Bug - Not A Bug Unusual characters in faxbot monster names cause problems

zarqon

Well-known member
Using the Request a Fax window, KoLmafia was unable to successfully request a Jar of Alphredo™.

Asking Easyfax to send a fax of Possessed Jar of Alphredo™: Possessed Jar of Alphredo™
Configuration error: unknown command sent to Easyfax

The chat contained:

zarqon: Possessed Jar of Alphredo?
Easyfax: I couldn't find that monster. Please look here [link] http://sourceforge.net/p/easyfax/code/HEAD/tree/list for a list of monster names.

It worked without the trademark symbol. Is this an error with EasyFax's config file or something that could/should be worked around in mafia?
 

lostcalpolydude

Developer
Staff member
I believe there are multiple pages discussing that in the thread where support was added for FaustBot and Easyfax.
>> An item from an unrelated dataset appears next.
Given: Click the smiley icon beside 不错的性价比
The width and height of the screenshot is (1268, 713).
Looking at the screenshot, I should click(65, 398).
I don't remember the conclusion.
 

Veracity

Developer
Staff member
The monster is named:

Code:
Possessed Jar of Alphredo™
EasyFax's config file says:

Code:
<monsterdata>
<name>Possessed Jar of Alphredo™</name>
<actual_name>Possessed Jar of Alphredo™</actual_name>
<command>Possessed Jar of Alphredo™</command>
<category>None</category>
</monsterdata>
Note the actual ™ character. The EasyFax config file says "<?xml version="1.0" encoding="UTF-8"?>". Therefore, the character code for that Unicode symbol is 8482 (decimal).
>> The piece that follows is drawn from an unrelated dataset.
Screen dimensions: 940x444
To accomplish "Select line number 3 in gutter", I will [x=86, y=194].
When we send the request to EasyFax, we do it via a chat command:

Code:
				ChatSender.sendMessage( botName, command, false );
According to Generic Request:

Code:
		String charset = this.isChatRequest ? "ISO-8859-1" : "UTF-8";
we encode chat requests using ISO-8859-1, not UTF-8. In that charset, the character code for that symbol is 153.

I went into the gCLI.
I did /msg Veracity abc™
KoLmafia submitted this request:

submitnewchat.php?pwd&playerid=121572&graf=%2Fmsg+Veracity+abc%3F

Note the %3F character, which is a question mark. It did not actually transmit the ™ symbol. I'm not sure where that is happening; I'd have expected to see it transmitted as char code 153, per ISO-8859-1 encoding.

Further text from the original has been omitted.